次に制度実行の問題を考えよう。財・サービスの生産工程を国際的に分業する多国籍企業は、最も効率的に生産・販売を行うことのできる地点を事業拠点として選択するが、知的財産権の保護の程度が異なることは、少なからずこの選択に影響を与える。企業は知的財産権によって技術・ノウハウがどの程度保護されるかを見極めて事業展開を決定する。国際間で知的財産権の保護に関する格差が少ないことは、グローバルに活動する企業の貿易や投資に与えるゆがみをそれだけ少なくする。TRIPSのもとに国際的に調和した知的財産権の保護を実現する理由もこの点にある。

この場合、知的財産権制度を柔軟に適用することを望む国で、保護の制度設計の問題だけでなく、その制度と実際に実行される保護の度合いとが乖離するという問題が起きる。現実に、知的財産権の法制度が整備され始めたものの、その実行が不十分で、制度と施行が著しく乖離していることが指摘される国は少なくない。制度上の保護と実際の保護とが乖離し、経済主体から見て実際にどの程度の保護がなされるかが明らかでないとすれば、国際貿易や投資は非効率なものとなる。自らの有する技術・ノウハウが知的財産権制度によって実際にどの程度保護されるかは、少なくとも事業を行う経済主体にとって予測可能でなければならない。
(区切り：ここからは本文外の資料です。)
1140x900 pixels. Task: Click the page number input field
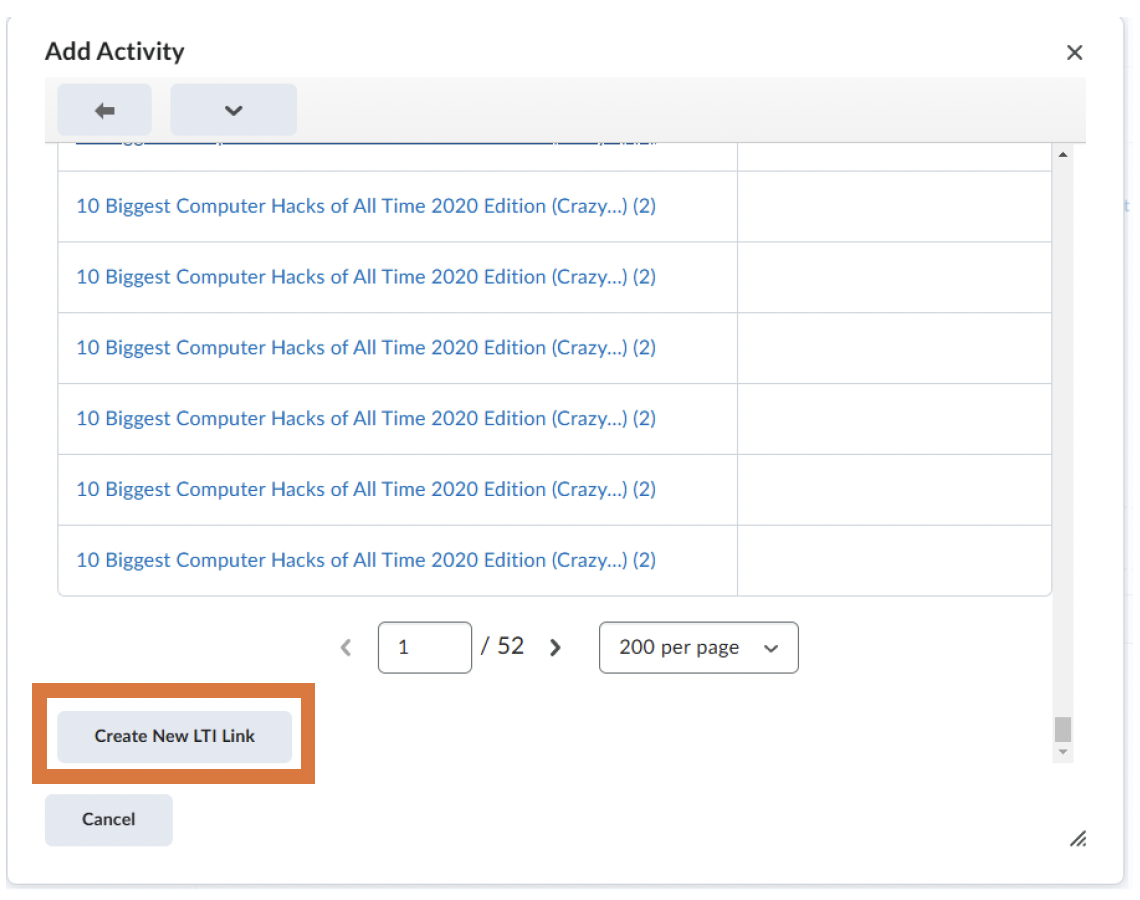pyautogui.click(x=424, y=648)
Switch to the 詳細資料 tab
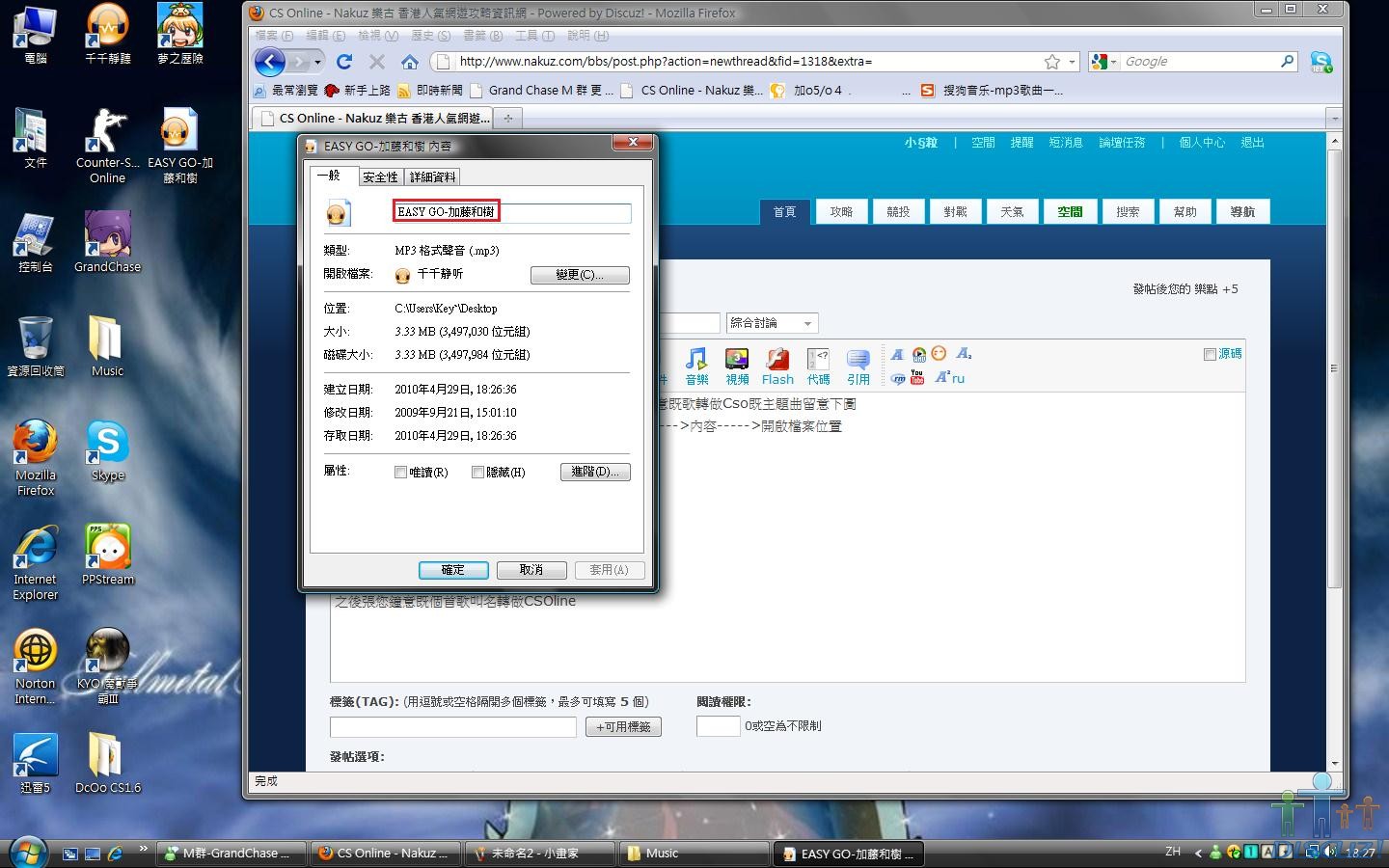 point(432,177)
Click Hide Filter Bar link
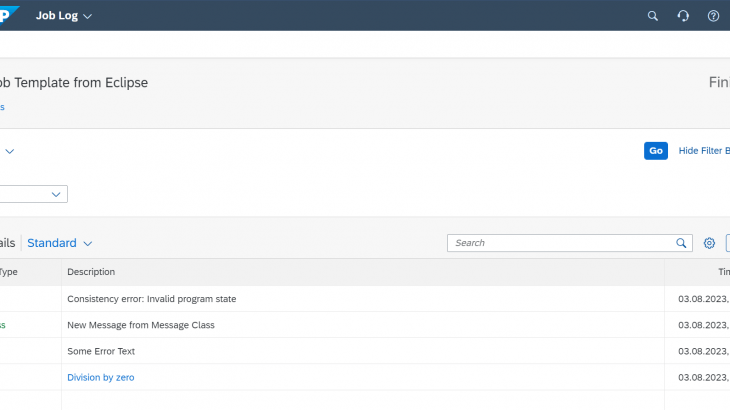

東アジア諸国における生産工程の分業ネットワークは世界の貿易や直接投資の中で大きな割合を占め、世界の工場として重要な機能を果たしている。多くの多国籍企業が参入するこの地域においては、知的財産権の保護が実際にどのように実行されているかが内外の企業にとって不透明であるという事態は回避する必要がある。知的財産権の保護制度の国際的調和は重要な課題であるが、その前提として知的財産権の保護が各国でどのように実行されているかを示す情報を開示し、制度実行の透明性を高めておくことが国際協調を進める上で不可欠である。

こうした情報開示は、既存の国際機関で進めるのが現実的だろう。WTOなど具体的にどの候補が望ましいか、どう情報開示を進めるかなどは今後の課題である。